I had to tell the client that his daughter could no longer sit in the workshop or participate in any way. This got him all upset and both he and his daughter left. Now, if a client asks for exceptions, we walk through what can go wrong and make a decision accordingly.
However, the least energy-sapping plan of action is to have everything down on paper
You need to let the client know what they can do, and what they can’t do. Writing down what they can’t do allows you to anticipate the issues before they pop up. It’s like a form of cow pox injected into the system, so that if a problem should arise, you’re ready with your paperwork. Incredible as it may sound, the moment something is down on paper, clients tend to play along.
When we choose clients, we make sure we put barriers in their way, but paying attention to the red flags makes sure that once we avoid disruptive clients. However, these are only two of the methods to getting good clients. The third one does all the grunt work without us lifting a finger. Incredibly, this system of choosing clients comes from the usage of testimonials.
That doesn’t make sense. How is a testimonial a filtration system? You’ll be surprised at what a photo and text can do. Let’s find out in this third part where we take a deep dive into testimonials.
Part 3—Testimonials: How We Avoid Energy-Sapping Clients at Psychotactics
If you ever had the need to go to a dating site, you wouldn’t start reading the information, would you?
You’d first look at the photos
We instinctively look at photos because we recognise ourselves in the photos. A photo tends to reflect who you are. And you get a live demonstration of this phenomenon when you go to a marketing site where they have exaggerated promises. They may promise you’ll make a lot of money, or get results quickly.
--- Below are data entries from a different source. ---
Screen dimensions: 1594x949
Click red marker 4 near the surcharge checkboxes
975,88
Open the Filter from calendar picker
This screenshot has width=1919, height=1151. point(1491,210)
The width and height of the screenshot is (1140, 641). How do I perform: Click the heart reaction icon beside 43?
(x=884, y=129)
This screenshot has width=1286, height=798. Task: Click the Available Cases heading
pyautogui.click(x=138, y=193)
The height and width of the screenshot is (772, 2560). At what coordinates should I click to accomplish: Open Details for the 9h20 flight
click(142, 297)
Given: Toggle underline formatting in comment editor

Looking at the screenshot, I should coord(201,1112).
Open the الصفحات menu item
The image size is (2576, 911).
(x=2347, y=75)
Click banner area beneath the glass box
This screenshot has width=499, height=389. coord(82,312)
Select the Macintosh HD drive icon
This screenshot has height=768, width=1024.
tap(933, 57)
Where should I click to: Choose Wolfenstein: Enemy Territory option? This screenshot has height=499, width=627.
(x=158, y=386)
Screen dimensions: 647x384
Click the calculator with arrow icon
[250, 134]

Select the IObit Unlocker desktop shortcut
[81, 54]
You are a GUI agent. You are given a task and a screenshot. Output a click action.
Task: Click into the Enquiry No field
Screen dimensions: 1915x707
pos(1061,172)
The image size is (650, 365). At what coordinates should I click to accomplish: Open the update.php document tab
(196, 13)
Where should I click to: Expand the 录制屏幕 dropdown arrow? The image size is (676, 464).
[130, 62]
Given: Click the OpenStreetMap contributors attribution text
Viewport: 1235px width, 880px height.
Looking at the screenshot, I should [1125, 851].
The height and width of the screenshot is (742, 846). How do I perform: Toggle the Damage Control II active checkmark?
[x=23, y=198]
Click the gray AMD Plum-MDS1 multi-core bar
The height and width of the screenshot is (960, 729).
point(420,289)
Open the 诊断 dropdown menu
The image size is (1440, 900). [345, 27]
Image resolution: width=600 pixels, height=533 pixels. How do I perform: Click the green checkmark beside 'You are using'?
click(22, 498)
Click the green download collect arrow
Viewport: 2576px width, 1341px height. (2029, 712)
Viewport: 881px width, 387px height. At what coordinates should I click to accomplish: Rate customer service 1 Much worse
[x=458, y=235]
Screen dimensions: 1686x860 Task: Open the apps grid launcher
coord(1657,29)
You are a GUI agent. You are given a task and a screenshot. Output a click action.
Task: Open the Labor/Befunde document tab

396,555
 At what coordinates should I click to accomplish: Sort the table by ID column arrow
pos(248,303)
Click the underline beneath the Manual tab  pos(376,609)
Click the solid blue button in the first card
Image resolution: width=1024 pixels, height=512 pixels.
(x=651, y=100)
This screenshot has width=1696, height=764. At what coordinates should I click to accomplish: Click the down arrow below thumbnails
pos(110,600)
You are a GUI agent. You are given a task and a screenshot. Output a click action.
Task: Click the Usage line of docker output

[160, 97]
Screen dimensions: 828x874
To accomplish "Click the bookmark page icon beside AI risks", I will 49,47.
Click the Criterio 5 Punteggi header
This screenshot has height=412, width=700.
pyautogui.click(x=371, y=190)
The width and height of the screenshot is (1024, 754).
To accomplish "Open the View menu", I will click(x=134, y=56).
But don’t read the information, just gaze at the photos
You’ll find to your amazement that you don’t like the look of many of the people in the testimonials. You don’t know those people, yet there’s something about them that sets off tiny alarm bells.
Yet, there are others who want a quick result. They want to become millionaires overnight. They are desperate, and unlike you, they find the photos very appealing.
Photos send out a powerful message to potential clients
If you put photos of clients that are reliable, ethical, clients that you like and want to work with in future, that’s what you’ll get.
Which is why we have photos of people that we like, clients that we’ve worked with, clients that we’ve gone out with, clients that we would love to have all the time.
And what’s the result of this photo strategy?
If you’re a client or have been on our courses, membership site or workshops, you know what’s coming next. The clients on our courses are easily the most helpful and the kindest people you’re likely to find on any course. Clients often ask: “How do you get such great people in your courses?” What kind of filtration system do you have in place?”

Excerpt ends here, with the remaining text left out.